0
votes

having an assembly user-space program like this:

_start:
data: db"DATA..........."
    mov eax, 5

result in CPU executing data which will result in a Hardware exception which is supposed to be catch by linux kernal which will result in segmentation fault and terminating the program. My question is how CPU tell kernal about the exception and if there is some details (like division by zero or data execution exception) and how it knows what next instruction to execute when an exception like this happen to deal with the exception (something like kernal hardware exception handler I guess)

2
will result in a Hardware exception - not if that data happens to be a sequence of valid machine instructions (no #UD illegal instruction), and which don't page-fault (no invalid memory operands), or other exceptions. So really it's no different from asking how the kernel handles divide-by-zero, page-fault, or other exceptions (including illegal instruction) - Peter Cordes

2 Answers

3
votes

My question is how CPU tell kernel about the exception ...
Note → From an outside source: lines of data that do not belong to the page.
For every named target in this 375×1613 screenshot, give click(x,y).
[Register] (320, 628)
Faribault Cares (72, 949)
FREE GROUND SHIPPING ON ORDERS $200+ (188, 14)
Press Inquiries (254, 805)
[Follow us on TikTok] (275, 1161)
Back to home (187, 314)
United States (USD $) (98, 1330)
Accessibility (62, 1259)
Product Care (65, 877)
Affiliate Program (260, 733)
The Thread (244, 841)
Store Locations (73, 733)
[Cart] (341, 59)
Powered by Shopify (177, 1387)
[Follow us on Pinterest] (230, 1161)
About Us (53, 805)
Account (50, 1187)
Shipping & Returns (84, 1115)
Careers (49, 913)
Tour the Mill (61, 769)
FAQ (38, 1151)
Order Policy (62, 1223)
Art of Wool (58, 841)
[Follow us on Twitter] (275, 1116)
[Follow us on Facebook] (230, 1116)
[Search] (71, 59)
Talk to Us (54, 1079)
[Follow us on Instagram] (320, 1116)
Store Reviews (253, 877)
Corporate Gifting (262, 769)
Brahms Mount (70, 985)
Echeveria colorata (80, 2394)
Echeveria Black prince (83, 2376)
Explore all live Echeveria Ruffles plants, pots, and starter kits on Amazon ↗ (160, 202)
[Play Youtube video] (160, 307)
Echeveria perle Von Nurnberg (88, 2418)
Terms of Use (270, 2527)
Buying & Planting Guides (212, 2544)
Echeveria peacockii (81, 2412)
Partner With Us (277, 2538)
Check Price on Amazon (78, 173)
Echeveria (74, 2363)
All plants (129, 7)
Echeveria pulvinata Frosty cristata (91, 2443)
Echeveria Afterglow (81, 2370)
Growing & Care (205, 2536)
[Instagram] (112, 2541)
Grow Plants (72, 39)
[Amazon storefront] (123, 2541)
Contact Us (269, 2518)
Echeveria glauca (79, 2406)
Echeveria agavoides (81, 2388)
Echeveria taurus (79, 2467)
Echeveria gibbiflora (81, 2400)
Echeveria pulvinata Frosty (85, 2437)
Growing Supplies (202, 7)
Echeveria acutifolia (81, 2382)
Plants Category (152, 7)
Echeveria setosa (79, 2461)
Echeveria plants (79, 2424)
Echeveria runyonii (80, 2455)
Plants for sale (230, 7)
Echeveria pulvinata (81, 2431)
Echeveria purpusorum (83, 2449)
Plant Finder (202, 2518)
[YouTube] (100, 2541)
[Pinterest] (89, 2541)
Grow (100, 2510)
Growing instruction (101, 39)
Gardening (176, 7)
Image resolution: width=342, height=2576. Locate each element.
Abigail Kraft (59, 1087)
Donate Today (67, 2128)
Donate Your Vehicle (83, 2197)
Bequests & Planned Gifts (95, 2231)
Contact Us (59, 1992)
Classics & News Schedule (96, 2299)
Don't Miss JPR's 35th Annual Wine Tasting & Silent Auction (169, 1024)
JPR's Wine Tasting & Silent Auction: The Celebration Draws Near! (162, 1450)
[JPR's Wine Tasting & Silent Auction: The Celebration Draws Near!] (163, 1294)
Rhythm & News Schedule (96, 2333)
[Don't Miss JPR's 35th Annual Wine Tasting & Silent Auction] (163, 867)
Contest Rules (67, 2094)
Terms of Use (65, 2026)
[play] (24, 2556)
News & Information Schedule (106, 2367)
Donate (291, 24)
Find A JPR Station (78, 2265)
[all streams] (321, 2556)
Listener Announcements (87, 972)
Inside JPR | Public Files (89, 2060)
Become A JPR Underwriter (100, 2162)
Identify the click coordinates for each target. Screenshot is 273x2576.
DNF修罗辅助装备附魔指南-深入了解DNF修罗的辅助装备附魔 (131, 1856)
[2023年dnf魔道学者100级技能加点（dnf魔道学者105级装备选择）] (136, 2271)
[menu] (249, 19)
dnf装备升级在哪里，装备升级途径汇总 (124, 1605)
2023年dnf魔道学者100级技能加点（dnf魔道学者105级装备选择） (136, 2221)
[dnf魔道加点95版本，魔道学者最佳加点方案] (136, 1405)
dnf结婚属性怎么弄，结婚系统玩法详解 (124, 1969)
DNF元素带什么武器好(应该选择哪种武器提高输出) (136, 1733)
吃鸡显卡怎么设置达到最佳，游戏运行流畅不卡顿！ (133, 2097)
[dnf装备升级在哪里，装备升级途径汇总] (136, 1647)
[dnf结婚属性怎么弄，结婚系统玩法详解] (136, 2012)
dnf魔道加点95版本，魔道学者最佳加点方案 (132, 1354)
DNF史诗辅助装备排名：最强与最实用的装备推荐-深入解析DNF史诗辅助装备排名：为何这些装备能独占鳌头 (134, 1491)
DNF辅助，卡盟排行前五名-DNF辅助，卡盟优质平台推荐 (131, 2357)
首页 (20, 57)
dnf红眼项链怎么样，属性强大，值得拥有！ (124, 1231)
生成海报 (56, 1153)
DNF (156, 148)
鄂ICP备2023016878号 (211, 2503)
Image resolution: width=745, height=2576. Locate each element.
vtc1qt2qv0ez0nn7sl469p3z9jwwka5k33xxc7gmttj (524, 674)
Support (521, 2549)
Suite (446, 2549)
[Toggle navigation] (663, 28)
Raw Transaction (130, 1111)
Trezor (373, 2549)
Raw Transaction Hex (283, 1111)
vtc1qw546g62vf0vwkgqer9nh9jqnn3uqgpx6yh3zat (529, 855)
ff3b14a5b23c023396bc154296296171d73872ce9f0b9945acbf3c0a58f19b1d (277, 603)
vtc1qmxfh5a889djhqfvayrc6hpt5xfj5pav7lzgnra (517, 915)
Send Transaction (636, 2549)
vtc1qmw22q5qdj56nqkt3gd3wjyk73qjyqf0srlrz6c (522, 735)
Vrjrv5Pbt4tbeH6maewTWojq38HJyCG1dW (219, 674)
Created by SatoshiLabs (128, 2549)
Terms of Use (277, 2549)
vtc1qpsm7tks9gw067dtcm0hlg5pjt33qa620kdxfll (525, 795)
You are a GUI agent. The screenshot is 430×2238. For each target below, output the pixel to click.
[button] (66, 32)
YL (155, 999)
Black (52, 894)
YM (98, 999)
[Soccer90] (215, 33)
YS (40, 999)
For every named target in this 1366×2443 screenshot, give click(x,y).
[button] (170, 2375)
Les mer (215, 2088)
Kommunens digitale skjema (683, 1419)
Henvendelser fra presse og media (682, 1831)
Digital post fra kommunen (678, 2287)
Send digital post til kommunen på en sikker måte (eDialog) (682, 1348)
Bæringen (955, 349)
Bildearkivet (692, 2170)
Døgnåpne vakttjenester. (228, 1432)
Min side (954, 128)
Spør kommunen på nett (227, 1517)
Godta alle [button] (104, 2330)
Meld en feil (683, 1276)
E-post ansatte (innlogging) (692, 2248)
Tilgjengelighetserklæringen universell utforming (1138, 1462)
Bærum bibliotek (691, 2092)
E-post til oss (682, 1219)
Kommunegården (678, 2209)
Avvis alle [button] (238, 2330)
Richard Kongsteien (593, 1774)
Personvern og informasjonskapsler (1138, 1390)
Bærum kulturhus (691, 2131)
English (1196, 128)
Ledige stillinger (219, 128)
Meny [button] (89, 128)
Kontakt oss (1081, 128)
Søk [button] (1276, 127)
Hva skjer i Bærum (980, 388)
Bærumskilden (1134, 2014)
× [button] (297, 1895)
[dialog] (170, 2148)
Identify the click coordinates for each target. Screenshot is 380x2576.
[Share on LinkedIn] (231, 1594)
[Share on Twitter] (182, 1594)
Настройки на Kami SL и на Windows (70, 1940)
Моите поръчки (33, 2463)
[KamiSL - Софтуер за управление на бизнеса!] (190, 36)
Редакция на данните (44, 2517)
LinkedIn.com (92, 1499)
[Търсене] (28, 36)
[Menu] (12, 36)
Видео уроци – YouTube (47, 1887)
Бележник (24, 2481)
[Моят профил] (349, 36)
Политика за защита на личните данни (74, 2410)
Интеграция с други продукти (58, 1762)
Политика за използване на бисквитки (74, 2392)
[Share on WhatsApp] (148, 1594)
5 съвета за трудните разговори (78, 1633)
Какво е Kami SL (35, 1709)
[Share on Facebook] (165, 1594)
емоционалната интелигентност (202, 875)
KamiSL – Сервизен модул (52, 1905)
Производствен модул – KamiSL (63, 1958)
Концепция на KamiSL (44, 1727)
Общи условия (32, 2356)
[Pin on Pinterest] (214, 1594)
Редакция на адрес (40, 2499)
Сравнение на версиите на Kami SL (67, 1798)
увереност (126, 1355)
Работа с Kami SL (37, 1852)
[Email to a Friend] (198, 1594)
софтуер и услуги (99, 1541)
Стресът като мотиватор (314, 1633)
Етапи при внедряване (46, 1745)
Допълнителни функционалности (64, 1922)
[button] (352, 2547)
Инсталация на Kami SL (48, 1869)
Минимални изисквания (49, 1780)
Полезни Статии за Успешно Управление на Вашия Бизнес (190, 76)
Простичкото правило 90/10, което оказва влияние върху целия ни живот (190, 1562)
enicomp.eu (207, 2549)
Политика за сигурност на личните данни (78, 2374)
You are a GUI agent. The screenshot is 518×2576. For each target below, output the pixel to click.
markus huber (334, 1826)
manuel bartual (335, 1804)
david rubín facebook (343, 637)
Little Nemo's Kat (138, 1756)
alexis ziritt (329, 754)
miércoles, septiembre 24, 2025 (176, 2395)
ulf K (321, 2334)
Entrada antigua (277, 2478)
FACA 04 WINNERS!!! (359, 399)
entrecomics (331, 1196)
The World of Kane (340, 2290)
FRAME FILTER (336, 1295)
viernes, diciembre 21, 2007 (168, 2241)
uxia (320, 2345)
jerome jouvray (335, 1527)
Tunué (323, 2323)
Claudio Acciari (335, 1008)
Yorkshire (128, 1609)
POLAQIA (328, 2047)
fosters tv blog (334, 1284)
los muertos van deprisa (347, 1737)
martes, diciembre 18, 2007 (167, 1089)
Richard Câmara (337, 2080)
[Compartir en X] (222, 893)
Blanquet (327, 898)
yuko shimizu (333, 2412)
... and how it knows what next instruction to execute ...

On x86 CPUs, exceptions are interrupts (just like hardware interrupts or interrupts called by the int instruction):

When some exception happens, the CPU will push the address of the instruction and some other information on the kernel's stack and jump to the address specified in the interrupt vector table.

The kernel may read the address pushed on the stack to get information about which instruction caused the exception.

... and if there is some details ...

Different types of exceptions call different interrupt vectors:

A "division by zero" will cause a jump to the address specified in the first entry in the interrupt vector table; a "page fault" will cause a jump to the address specified in the 15th entry of that table.

The OS has different "exception handlers" (assembly programs which are called by the hardware in the case of an exception) for different kinds of exceptions. The addresses of these handlers are stored in the interrupt vector table. The CPU will read the address of the handler from that table.

For some exception types (e.g. "general protection fault") the CPU writes additional information to the stack. For other exception types (e.g. "page fault") there are special registers containing additional information.

3
votes

Executing arbitrary data will generally lead to an undefined instruction exception, #UD. (But it could also cause a page fault, GP fault, or some other exception first. And there’s a possibility it could get into a loop with no fault.)

When the CPU detects a fault, it transitions to kernel mode and loads the descriptor from the IDT corresponding to the fault number (descriptor 6 for #UD). It pushes the current SS, RSP, flags, CS, and RIP onto the kernel stack. It starts executing kernel code at the address in the IDT descriptor. The kernel can tell it was #UD instead of some other exception by the address of the handler that begins executing.